- Aim of the task: Nothing but the lines from the start of the records through the line that contains "Given: Click gear button on Easyflirt row" is to be copied, and each is to be copied exactly.

--- Available data Enclosed Below ---

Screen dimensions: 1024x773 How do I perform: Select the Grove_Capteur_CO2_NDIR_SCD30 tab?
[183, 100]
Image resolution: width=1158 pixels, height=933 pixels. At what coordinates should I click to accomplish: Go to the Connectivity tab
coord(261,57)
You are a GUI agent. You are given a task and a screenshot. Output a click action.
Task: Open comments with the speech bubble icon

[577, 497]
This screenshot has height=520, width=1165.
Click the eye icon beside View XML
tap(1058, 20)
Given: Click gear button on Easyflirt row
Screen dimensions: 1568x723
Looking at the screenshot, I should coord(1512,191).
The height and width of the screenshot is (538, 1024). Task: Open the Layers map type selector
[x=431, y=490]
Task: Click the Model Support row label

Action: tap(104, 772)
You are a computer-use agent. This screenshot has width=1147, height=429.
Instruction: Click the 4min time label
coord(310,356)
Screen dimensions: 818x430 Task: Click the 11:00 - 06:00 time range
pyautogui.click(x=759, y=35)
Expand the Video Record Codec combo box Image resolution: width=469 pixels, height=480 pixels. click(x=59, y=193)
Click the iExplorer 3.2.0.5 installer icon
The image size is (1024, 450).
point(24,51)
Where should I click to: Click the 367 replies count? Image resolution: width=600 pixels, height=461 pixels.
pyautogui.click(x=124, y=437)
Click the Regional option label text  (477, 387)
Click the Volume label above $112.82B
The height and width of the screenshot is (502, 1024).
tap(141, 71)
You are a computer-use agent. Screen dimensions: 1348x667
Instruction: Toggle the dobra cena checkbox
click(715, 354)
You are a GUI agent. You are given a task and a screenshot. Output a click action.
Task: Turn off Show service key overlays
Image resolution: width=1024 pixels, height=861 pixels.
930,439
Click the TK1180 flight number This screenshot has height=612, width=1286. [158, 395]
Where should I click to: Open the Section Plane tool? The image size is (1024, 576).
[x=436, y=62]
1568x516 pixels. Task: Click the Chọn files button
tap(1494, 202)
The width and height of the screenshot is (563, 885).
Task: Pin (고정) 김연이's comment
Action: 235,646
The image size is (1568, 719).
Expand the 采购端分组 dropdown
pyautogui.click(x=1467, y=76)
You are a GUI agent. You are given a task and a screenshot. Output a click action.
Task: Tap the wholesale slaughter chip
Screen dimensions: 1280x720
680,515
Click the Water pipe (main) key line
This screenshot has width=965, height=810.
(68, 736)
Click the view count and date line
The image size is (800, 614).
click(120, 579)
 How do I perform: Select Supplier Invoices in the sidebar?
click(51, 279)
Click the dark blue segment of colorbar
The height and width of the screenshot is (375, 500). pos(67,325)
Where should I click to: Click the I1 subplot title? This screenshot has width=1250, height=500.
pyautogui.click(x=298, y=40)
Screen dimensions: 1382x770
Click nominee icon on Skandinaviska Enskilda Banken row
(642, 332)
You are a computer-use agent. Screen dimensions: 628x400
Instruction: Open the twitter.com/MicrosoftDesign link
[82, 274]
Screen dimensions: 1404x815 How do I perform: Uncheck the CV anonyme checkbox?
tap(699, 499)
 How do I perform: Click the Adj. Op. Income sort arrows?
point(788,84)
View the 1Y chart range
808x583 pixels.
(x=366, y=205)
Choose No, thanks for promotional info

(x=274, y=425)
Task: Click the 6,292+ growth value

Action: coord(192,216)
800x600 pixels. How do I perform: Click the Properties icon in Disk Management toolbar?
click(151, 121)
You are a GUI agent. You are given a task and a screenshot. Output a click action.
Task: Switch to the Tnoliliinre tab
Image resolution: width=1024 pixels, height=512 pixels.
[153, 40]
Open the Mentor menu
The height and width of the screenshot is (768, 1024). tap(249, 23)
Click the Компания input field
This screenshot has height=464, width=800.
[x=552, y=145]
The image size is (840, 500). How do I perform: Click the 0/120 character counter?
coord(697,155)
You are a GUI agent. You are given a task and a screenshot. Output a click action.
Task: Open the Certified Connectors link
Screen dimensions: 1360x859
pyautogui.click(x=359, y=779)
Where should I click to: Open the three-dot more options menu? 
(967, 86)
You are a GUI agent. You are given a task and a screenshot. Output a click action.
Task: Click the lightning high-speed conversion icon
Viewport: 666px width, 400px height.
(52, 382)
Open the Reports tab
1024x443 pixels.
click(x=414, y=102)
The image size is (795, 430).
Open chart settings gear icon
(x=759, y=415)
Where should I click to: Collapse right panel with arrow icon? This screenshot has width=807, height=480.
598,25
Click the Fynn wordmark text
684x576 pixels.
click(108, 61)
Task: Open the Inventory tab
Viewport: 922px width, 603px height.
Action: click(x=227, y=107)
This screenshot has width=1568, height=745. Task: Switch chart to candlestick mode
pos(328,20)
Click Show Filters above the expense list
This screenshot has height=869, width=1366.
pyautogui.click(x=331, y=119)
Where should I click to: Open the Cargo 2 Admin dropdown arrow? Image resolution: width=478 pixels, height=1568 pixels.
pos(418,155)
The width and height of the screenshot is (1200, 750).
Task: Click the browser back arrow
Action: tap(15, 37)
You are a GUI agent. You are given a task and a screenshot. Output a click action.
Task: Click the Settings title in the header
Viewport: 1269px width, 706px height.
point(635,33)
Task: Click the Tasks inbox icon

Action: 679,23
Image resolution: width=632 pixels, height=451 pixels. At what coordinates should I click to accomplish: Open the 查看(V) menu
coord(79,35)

--- End of Enclosed Available data ---

- Solution:
Screen dimensions: 1024x773 How do I perform: Select the Grove_Capteur_CO2_NDIR_SCD30 tab?
[183, 100]
Image resolution: width=1158 pixels, height=933 pixels. At what coordinates should I click to accomplish: Go to the Connectivity tab
coord(261,57)
You are a GUI agent. You are given a task and a screenshot. Output a click action.
Task: Open comments with the speech bubble icon

[577, 497]
This screenshot has height=520, width=1165.
Click the eye icon beside View XML
tap(1058, 20)
Given: Click gear button on Easyflirt row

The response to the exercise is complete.